POST 98

Con la recente sentenza n. 13901/2016 la Corte di Cassazione ha avuto modo di pronunciarsi su alcuni importanti profili attinenti il rapporto tra reato di riciclaggio e reato presupposto.

Il delitto di riciclaggio, come noto, è disciplinato dall’articolo 648 bis del Codice penale il quale, ai fini della sussistenza del reato, (i) non ritiene necessario che l’illecita provenienza risulti accertata da una sentenza definitiva, potendo anche essere desunta sulla base di prove logiche, (ii) non richiede che l’autore del delitto da cui il denaro o le cose provengono sia imputabile o punibile e (iii) non da rilevanza ad eventuali cause di estinzione del reato presupposto, quali la prescrizione.

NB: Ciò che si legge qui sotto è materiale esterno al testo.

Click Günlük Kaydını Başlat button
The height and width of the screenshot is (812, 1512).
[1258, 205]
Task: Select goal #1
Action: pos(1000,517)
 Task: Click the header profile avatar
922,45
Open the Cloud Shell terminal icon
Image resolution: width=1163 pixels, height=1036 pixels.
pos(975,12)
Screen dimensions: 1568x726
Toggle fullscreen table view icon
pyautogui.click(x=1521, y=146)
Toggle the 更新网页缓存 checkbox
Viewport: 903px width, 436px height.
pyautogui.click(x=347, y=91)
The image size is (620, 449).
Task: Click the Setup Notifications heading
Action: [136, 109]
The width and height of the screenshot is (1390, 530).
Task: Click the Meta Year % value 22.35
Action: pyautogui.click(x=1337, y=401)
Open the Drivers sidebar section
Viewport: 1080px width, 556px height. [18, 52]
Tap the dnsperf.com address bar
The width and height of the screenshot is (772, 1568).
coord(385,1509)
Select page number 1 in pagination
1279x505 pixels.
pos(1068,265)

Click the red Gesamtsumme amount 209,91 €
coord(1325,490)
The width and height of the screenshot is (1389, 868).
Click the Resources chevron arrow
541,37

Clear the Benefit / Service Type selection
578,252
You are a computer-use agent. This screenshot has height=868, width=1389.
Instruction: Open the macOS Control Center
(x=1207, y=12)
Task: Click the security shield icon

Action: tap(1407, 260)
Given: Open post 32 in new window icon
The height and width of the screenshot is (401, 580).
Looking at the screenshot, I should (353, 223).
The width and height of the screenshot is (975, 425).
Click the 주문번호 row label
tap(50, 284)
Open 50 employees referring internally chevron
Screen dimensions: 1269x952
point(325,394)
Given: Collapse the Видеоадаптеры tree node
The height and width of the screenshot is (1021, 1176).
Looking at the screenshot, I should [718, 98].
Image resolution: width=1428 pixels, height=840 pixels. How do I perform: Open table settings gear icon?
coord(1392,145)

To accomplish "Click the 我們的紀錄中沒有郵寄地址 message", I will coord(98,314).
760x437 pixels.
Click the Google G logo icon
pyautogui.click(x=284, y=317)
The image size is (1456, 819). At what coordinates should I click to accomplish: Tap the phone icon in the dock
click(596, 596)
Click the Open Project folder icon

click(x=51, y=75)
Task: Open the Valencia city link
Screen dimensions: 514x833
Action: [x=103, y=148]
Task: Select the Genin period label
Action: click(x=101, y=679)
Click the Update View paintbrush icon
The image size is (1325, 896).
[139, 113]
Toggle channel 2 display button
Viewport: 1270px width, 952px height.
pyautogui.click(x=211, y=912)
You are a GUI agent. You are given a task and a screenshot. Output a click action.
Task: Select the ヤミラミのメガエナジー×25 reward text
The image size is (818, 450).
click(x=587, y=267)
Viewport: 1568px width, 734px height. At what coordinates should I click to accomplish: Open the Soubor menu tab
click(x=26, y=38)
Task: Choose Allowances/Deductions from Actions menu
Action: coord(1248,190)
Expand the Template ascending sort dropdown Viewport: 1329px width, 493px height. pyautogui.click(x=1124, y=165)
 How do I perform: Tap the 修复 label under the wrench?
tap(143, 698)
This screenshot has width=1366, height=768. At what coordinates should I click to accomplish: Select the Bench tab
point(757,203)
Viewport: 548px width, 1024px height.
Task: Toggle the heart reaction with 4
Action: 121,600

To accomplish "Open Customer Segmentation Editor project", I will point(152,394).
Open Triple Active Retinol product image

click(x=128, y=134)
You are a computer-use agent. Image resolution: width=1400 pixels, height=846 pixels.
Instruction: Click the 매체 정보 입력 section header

Il caso esaminato dalla citata sentenza vedeva l’accusa di riciclaggio a carico di un erede che aveva fatto rientrare in Italia, con una intricata serie di operazioni, una importante somma che era stata trasferita in paesi a fiscalità privilegiata dal padre defunto nei confronti del quale, tuttavia, sino alla morte, non era stata intrapresa alcuna indagine giudiziaria o accertamento fiscale. L’accusa nei confronti dell’erede trovava fondamento sul fatto che non risultava che il padre fosse titolare di redditi diversi da quelli derivanti dalla società di famiglia, circostanza da cui il PM deduceva che le somme in questione non potevano che essere frutto di evasione fiscale ed esportate con mezzi fraudolenti.

La Corte, rilevando che nel caso in esame non era possibile escludere a priori che i fondi costituiti all’estero potessero essere di provenienza lecita, assolveva l’imputato dall’accusa di riciclaggio statuendo che, se è pur vero che per la configurabilità della fattispecie di riciclaggio non è necessaria l’individuazione, nei suoi esatti termini, del reato presupposto la stessa non è tuttavia configurabile quando si verte in una situazione nella quale addirittura non sia possibile stabilire se vi sia stato un delitto presupposto.